◆ Passage shown ◆
----

Gender and Social Class Structure
The world presented in Gone with the Wind is one defined by rigid gender and social codes of conduct. Clear rules govern the dress, actions, and speech of ladies and gentlemen, and the punishments for transgressions, especially those of a sexual nature, are severe. When Rhett first appears at the Twelve Oaks party, a scandalous rumor circulates about how he is not "received" in his home town of Charleston because he once stayed out all night with a woman and then refused to marry her, damaging both of their reputations permanently. Rhett is not considered a gentleman, a dangerous state, because, as Scarlett explains, "there was no telling what men would do when they weren't gentlemen. There was no standard to judge them by."
Although Scarlett tries to adhere to the social conventions of gender, she feels as constrained by them as Rhett does. When Rhett asks Scarlett to dance at a war fundraiser, she eagerly accepts, shocking Atlanta society by violating the mourning period required for the death of her husband. Later in the novel, after the war is over, Scarlett feels the training she received from her mother in being a lady is virtually useless to her in such changed and difficult circumstances. She succeeds financially in Atlanta by breaking all the rules, shocking society again when she buys and operates a lumber mill without the help of her husband, Frank Kennedy. Numerous references are made to the fact that this behavior "unsexes" her. Soon, like Rhett, she is not "received" by many families, save Melanie and Ashley's. Ironically, even the town whore, Belle Whathing, condemns Scarlett's "unladylike" behavior.

----

◆ Study questions ◆
(1) Decide whether each statement agrees with the passage on gender and social class in Gone with the Wind. Answer yes or no and quote the words of the passage that decide it.
(a) Rhett is shunned in Charleston for refusing to marry a woman after spending a night out with her.
(b) Scarlett buys the lumber mill with her husband Frank Kennedy's help.
(c) Melanie and Ashley's household refuses to receive Scarlett.
(2) Extend the passage on gender and social class in Gone with the Wind, beginning after its final sentence.

◆ Material provided ◆
----

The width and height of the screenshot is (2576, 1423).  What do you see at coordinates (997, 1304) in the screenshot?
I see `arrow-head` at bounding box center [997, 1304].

----

◆ Answers to this exercise ◆
(1)
(a) Yes: "he once stayed out all night with a woman and then refused to marry her"
(b) No: "buys and operates a lumber mill without the help of her husband, Frank Kennedy"
(c) No: "save Melanie and Ashley's"

(2)
Mitchell illustrates the social class structure with various characters that represent different levels of society. At the very bottom of the white class structure are the Slatterys, the poor neighboring farmers of the O'Hara family, who own no slaves. Even Mammy looks down on them, calling them "white trash." Next up the ladder are the small farmers like Will Benteen, who own a few slaves and are moderately successful, but certainly not rich. At the top of society are the planter gentility with massive plantations and hundreds of slaves like the O'Hara family and their neighbors, the Fontaines, Calverts, Wilkeses, and Tarletons. The Civil War of course, obliterates these distinctions and everyone must make their own way, regardless of family name.
Financial ruin radically alters social class relations. Melanie and Scarlett are devastated when they learn of the engagement of their friend Cathy Calvert to the overseer of the Calvert's plantation, a man who is definitely "beneath" Cathy. Before the war, the O'Hara family never would have associated with Will Benteen, but Scarlett comes to depend on him to help rebuild Tara. Even among the slaves there is a certain hierarchy—house servants are superior to field hands. After the war, when the field slaves have run off and Scarlett asks Pork to go catch a sow that has escaped, he refuses at first saying, "Miss Scarlett, dat a fe'el nan's bizness. Ah's allus been a house nigger "
Mitchell herself identified survival as the key theme of Gone with the Wind, claiming fascination with the topic of who survives during challenging times and why. In the Reconstruction era following the devastation of the Civil War, Rhett and Scarlett emerge as survivors while Ashley and Melanie flounder.
The ability that Rhett and Scarlett both possess to assess circumstances realistically and adjust to the changing times greatly benefits them. One of Scarlett's biggest frustrations with everyone around her is that they persist in living in the past. Rhett is the one exception. A true opportunist, Rhett tells Scarlett early in the novel that there is money to be made both in the construction and destruction of a society.
Instead of going off to war, Rhett profits from it by becoming a blockade runner, dealing in gold rather than Confederate currency, and keeping his money in stable European banks until the war is over. And Scarlett, seeing how necessary lumber will be for Atlanta's efforts at rebuilding, profits by buying a lumber mill.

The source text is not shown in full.